Cactus Inc and Baker Hughes have completed a transaction to create a joint venture consisting of the latter’s surface pressure control business.
Cactus has operational control with a 65 percent stake while Baker Hughes owns 35 percent, Baker Hughes said in an online statement.
“The completion of this transaction represents an important milestone in Baker Hughes’ value-creation strategy, reinforcing the company’s commitment to disciplined portfolio management, operational execution and capital efficiency”, Baker Hughes said.
“This transaction enhances earnings and cash flow durability, enables the redeployment of capital toward higher-return opportunities and provides cash proceeds to further strengthen the balance sheet, all within a rigorous, returns-focused approach to capital allocation”.
Announcing the deal June 2, 2025, Baker Hughes said, “The joint venture will operate independently from Cactus’ existing pressure control business and will focus on maintaining its leadership position in the international market for surface wellhead and production tree systems”.

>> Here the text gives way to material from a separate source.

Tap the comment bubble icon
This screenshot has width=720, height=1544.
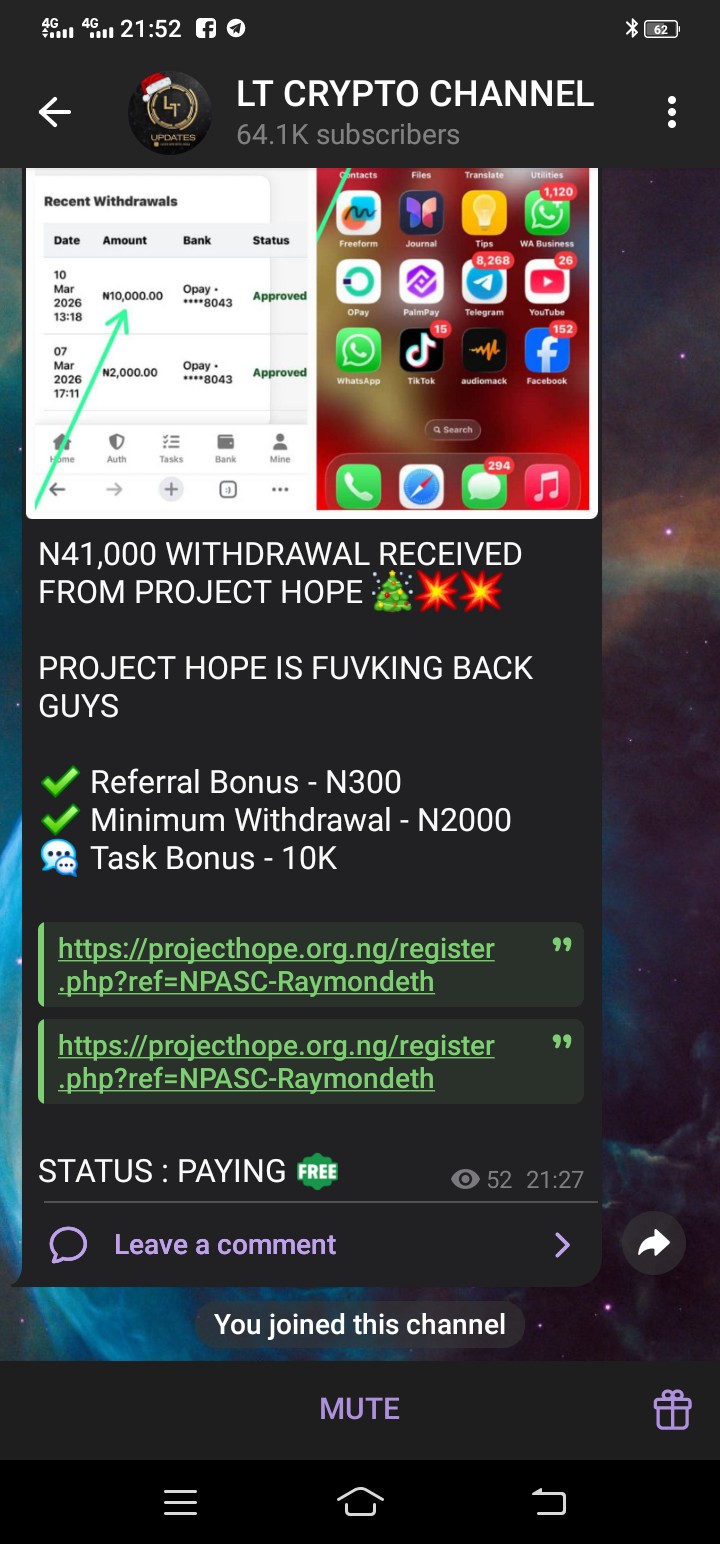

Baker Hughes’ subsea and surface pressure systems product line has been the lowest contributor in the company’s oilfield services and equipment (OFSE) segment. In 2024 this product line generated $3.47 billion in revenue, compared to $4.15 billion for well construction, the highest OFSE contributor. Completions, intervention and measurements also logged $4.15 billion in revenue for 2024. The remaining OFSE product line, production solutions, collected $3.86 billion in revenue, according to Baker Hughes’ annual report.

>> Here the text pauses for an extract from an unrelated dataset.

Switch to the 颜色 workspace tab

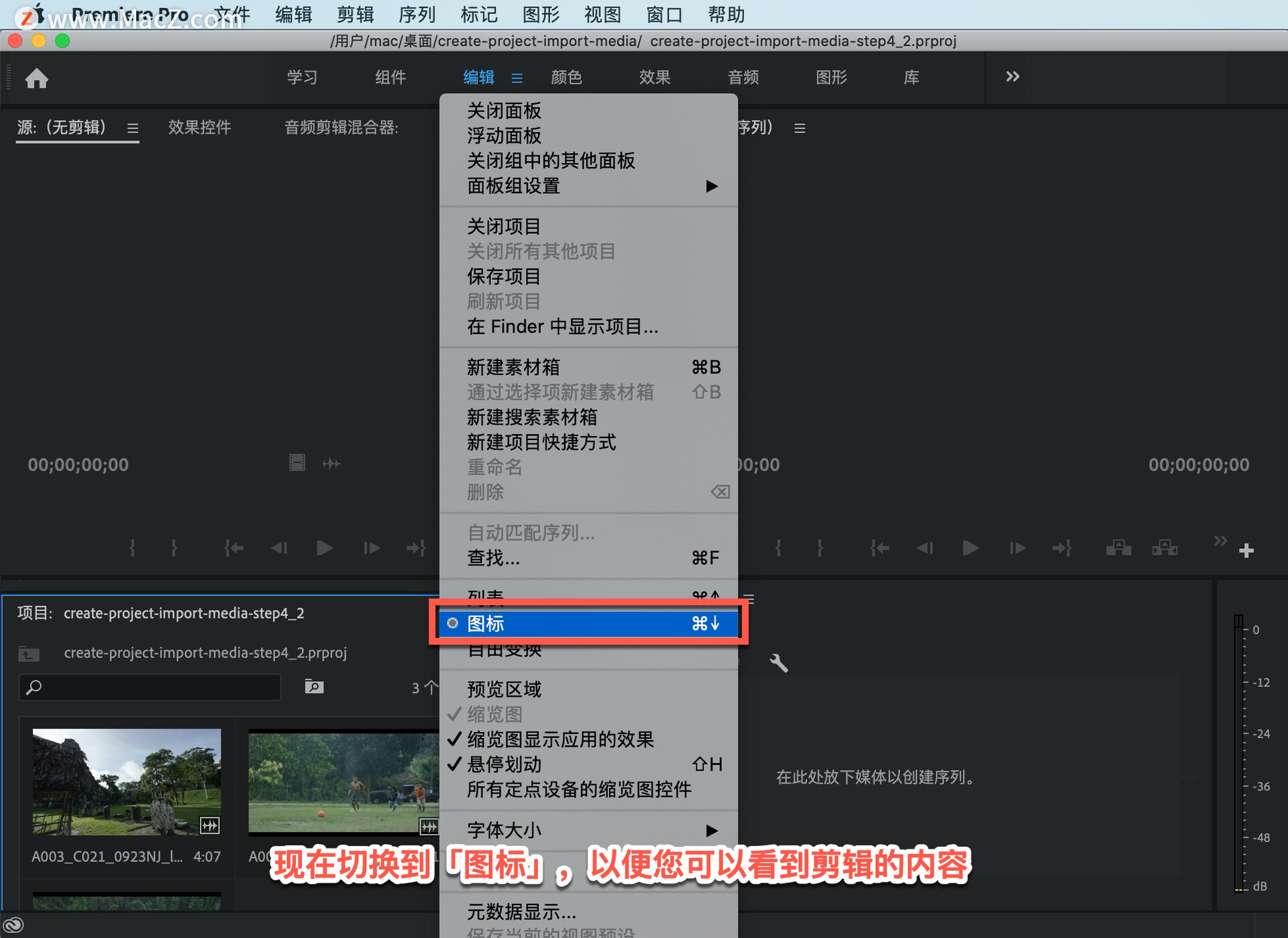coord(566,77)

According to Baker Hughes’ latest quarterly results, the subsea and surface pressure systems business generated $771 million in revenue for July-September 2025, down three percent quarter-on-quarter and 16 percent year-on-year. However, orders for subsea and surface pressure systems rose 70 percent sequentially and 53 percent year-over-year to $1.19 billion.
Chart Acquisition
In a separate M&A transaction, Baker Hughes is working to complete its acquisition of Chart Industries Inc. On October 6, 2025, Chart shareholders voted up Baker Hughes’ offer of $210 per share.
“The transaction is expected to be completed by mid-year 2026, subject to customary conditions and the receipt of applicable regulatory approvals”, Chart said then.

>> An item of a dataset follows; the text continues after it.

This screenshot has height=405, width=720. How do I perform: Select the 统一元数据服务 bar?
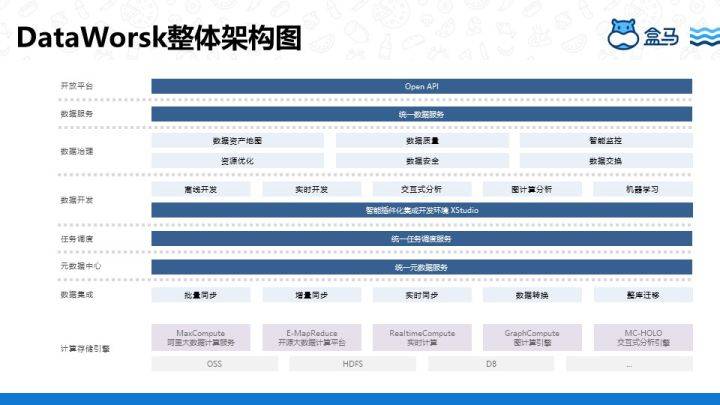tap(421, 267)
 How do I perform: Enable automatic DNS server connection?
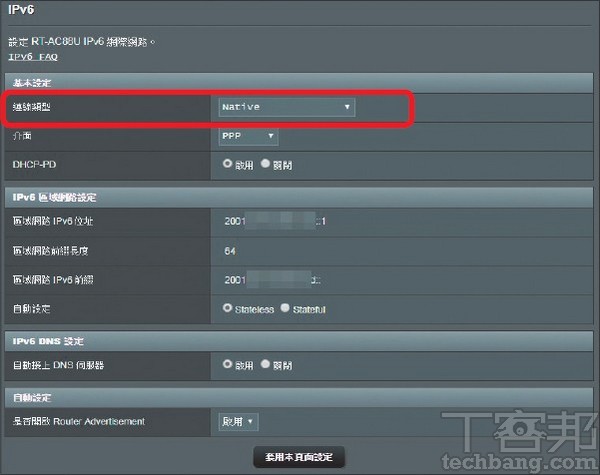click(x=228, y=365)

Chart counts itself as a leading provider of technology, equipment and services related to liquefied natural gas (LNG), hydrogen, biogas and carbon dioxide capture.
The agreement gives Chart an enterprise value of $13.6 billion, the companies said in a joint statement July 29, noting Chart generated $4.2 billion in revenue and $1 billion in adjusted EBITDA for 2024.
“Baker Hughes’ core competencies in rotating equipment, flow control and digital technology pair well with Chart’s competencies in heat transfer, air and gas handling, and process technologies”, the companies said.
“Baker Hughes’ expansive service footprint is expected to increase service rates for Chart’s installed base driving more profitable, recurring revenue across the combined portfolio”, they said.